Nicolas Marceau (à gauche) répétait depuis le début de l’année qu’il était en réflexion quant à son avenir politique en raison de changements survenus dans sa vie personnelle.

Soulagement au PQ: Nicolas Marceau sera de la prochaine campagne électorale

Le Parti québécois (PQ) a poussé un «Ouf!» de soulagement en apprenant que Nicolas Marceau sera bel et bien sur la ligne de départ lors de la prochaine course électorale.

M. Marceau répétait depuis le début de l’année qu’il était en réflexion quant à son avenir politique en raison de changements survenus dans sa vie personnelle.

La semaine dernière encore, il confiait au Soleil que sa réflexion ne pouvait plus traîner et qu’il ferait connaître sa décision à la direction du parti dans les plus brefs délais.

Encore vendredi, ses très proches au sein du parti ne savaient pas sur quel pied danser, mais ils assuraient qu’il était faux de dire qu’il avait déjà fait une croix sur sa vie politique et ajoutaient qu’il fallait le croire lorsqu’il continuait d’affirmer qu’il était «toujours en réflexion».

Nicolas Marceau a été ministre des Finances dans le gouvernement de Pauline Marois. Son départ aurait laissé un vide au sein du PQ.

Il a continué d’être actif pendant toute la session parlementaire. En avril, il a présenté à l’Assemblée nationale un projet de loi ayant pour ambition de recadrer la mission de la Caisse de dépôt et placement du Québec — un projet de loi renforçant la fonction de «développeur économique» de l’institution.

C’est lors d’une conférence de presse qu’il tiendra à la permanence du Parti québécois, mercredi matin à Montréal, que M. Marceau confirmera officiellement qu’il sollicitera un autre mandat. Le chef péquiste, Jean-François Lisée, sera à ses côtés.

Sa circonscription, celle de Rousseau, représente toutefois désormais un vrai défi pour le Parti québécois, puisque les projections laissent pour l’instant penser qu’elle pourrait tomber dans l’escarcelle caquiste le 1er octobre.

Lisée dans la «Véro-mobile»

Aussitôt les travaux parlementaires terminés, vendredi, le libéral Philippe Couillard et le caquiste François Legault ont lancé leur tournée estivale préélectorale dans la capitale. Le Parti québécois, lui, poursuit la sienne, lancée à la fin mai, ce mercredi après-midi à Québec à bord de la Véro-mobile.
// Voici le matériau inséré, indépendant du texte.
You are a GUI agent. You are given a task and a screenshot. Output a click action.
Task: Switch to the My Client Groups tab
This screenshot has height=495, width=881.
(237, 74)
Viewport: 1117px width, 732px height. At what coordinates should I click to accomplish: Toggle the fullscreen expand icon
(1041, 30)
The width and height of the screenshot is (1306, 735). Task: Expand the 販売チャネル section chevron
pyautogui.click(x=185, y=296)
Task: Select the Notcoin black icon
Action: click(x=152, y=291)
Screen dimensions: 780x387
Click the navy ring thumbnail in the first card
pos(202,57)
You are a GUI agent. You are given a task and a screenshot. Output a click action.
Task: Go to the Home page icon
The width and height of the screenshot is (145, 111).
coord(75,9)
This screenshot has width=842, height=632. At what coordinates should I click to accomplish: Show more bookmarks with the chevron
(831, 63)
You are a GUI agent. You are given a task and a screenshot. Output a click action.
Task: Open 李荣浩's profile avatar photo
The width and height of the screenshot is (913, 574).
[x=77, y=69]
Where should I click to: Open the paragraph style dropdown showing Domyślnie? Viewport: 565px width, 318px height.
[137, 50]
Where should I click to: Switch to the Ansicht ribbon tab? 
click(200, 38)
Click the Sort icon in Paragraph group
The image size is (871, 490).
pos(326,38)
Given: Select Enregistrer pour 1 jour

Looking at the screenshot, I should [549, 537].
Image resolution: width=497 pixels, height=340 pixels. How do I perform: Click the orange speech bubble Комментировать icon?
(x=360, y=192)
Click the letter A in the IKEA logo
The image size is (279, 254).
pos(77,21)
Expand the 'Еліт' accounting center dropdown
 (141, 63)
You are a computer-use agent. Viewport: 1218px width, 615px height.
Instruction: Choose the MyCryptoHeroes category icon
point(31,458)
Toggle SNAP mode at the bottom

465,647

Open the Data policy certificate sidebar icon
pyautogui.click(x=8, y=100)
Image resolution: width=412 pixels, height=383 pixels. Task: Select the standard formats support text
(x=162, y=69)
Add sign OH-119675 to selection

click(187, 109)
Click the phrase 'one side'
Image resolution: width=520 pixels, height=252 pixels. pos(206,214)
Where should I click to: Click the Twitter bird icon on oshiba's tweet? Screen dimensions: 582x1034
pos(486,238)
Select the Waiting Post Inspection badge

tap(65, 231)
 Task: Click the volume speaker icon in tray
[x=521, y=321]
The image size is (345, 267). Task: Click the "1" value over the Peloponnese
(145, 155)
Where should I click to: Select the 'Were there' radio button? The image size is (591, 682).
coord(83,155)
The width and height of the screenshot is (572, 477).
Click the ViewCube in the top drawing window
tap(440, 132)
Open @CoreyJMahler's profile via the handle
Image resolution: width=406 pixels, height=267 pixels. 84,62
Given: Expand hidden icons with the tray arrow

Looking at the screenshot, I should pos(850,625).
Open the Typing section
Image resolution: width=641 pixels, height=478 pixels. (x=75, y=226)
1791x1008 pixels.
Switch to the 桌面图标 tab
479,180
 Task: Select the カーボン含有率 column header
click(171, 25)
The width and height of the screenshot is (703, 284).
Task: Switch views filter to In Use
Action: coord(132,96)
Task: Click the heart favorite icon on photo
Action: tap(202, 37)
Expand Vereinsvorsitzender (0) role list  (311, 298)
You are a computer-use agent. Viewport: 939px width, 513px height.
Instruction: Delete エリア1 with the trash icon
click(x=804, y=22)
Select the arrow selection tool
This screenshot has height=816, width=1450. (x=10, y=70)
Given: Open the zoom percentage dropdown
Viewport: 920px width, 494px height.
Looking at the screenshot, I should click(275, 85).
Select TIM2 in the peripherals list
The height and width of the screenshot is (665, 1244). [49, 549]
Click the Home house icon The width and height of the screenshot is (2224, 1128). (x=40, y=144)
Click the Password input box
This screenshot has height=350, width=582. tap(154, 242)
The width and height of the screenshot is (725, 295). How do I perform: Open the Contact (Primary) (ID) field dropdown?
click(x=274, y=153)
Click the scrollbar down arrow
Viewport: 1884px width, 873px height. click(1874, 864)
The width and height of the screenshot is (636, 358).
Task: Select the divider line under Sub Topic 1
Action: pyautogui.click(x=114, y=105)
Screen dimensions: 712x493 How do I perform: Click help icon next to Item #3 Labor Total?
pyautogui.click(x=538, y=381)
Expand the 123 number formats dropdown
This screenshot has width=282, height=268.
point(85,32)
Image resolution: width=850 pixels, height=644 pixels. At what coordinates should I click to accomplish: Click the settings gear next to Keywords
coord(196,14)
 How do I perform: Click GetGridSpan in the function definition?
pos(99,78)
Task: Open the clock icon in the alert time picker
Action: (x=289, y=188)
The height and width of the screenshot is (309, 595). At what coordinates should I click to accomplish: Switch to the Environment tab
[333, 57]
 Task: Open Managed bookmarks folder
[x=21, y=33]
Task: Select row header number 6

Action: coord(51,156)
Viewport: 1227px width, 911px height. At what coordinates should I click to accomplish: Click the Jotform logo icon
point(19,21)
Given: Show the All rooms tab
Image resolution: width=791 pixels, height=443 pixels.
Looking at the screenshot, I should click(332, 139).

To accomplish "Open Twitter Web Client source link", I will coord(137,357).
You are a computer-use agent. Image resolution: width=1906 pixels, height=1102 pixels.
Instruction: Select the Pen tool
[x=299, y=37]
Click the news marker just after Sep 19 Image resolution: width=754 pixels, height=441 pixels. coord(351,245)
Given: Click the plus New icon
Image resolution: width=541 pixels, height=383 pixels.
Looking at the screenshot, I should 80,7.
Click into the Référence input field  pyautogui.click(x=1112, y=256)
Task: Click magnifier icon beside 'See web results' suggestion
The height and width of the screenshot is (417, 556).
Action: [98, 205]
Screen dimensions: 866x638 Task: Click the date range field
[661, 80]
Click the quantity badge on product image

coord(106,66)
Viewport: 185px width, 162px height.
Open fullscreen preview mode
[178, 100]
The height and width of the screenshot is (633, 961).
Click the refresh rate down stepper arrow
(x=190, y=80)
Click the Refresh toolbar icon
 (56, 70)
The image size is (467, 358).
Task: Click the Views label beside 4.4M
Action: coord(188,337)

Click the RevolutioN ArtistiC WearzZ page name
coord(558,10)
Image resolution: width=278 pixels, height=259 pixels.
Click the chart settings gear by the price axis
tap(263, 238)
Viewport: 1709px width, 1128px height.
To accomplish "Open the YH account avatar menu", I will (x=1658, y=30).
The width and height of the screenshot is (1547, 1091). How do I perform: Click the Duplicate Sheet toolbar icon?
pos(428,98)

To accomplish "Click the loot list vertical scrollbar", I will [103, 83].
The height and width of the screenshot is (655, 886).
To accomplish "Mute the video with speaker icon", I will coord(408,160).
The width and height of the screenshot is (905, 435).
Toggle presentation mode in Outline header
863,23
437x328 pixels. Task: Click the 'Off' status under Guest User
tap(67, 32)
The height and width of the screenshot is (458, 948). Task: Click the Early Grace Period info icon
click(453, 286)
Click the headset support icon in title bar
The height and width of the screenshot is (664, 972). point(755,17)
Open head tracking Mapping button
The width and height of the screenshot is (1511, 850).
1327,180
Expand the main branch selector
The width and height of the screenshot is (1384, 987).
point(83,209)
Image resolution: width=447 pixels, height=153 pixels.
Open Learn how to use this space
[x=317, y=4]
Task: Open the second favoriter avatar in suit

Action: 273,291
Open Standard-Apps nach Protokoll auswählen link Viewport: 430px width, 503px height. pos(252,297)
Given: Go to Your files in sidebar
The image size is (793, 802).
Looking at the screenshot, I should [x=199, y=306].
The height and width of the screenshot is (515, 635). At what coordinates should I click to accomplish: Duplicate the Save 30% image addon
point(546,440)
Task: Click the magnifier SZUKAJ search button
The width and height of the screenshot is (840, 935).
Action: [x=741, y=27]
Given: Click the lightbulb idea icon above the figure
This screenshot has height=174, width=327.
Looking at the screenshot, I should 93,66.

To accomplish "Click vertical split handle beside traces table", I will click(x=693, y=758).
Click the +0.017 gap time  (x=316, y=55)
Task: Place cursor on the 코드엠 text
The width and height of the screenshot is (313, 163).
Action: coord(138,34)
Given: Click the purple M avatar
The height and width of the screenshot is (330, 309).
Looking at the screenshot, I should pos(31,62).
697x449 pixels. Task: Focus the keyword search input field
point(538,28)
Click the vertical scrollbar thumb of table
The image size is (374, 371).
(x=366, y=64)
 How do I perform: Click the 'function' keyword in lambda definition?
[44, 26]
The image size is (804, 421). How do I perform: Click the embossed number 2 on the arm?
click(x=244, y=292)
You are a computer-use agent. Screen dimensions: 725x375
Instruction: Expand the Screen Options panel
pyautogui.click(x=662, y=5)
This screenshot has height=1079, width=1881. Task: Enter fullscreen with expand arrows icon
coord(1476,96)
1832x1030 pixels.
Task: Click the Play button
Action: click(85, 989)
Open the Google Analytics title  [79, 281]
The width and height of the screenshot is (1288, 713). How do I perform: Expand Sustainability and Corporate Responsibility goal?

C’est Jean-François Lisée qui sera aux commandes.

Après une tournée du centre-ville et du quartier Limoilou, M. Lisée et des candidats de son parti feront une pause dans Taschereau le temps de la désignation officielle de Diane Lavallée à titre de candidate du Parti québécois dans cette circonscription identifiée depuis l’équivalent d’une génération à Agnès Maltais.

Trois autres candidats

Outre Mme Lavallée, d’autres candidats du PQ de la capitale seront investis d’ici la fin juin. Dans la circonscription de Charlesbourg, c’est Annie Morin qui sera investie le 26. Mme Morin a travaillé dans la fonction publique québécoise comme technicienne en informatique avant de devenir représentante syndicale.

Dans Montmorency, le candidat péquiste sera Alexandre Huot, ambulancier de profession. Au Parti québécois, on indique qu’il a lui-même constaté «les conséquences des années libérales sur nos programmes sociaux». Il sera investi le 28 juin.

Normand Beauregard, qui était candidat dans Louis-Hébert lors de la partielle de l’automne dernier — celle ayant vu la caquiste Geneviève Guilbault l’emporter —, rempile. Il sera investi le 30 juin.

L’automne dernier, M. Beauregard avait fait campagne contre le projet Énergie Est. Il avait recueilli 16 % des suffrages, alors que la candidate libérale n’avait pu, elle, dépasser la barre des 19 % et que la caquiste avait de son côté pu compter sur l’appui de plus de la moitié des électeurs qui étaient allés voter. 

Le Parti québécois cherche à être le plus présent possible dans la région de la capitale ces jours-ci. Jeudi, les députés péquistes se réuniront en caucus à Wendake.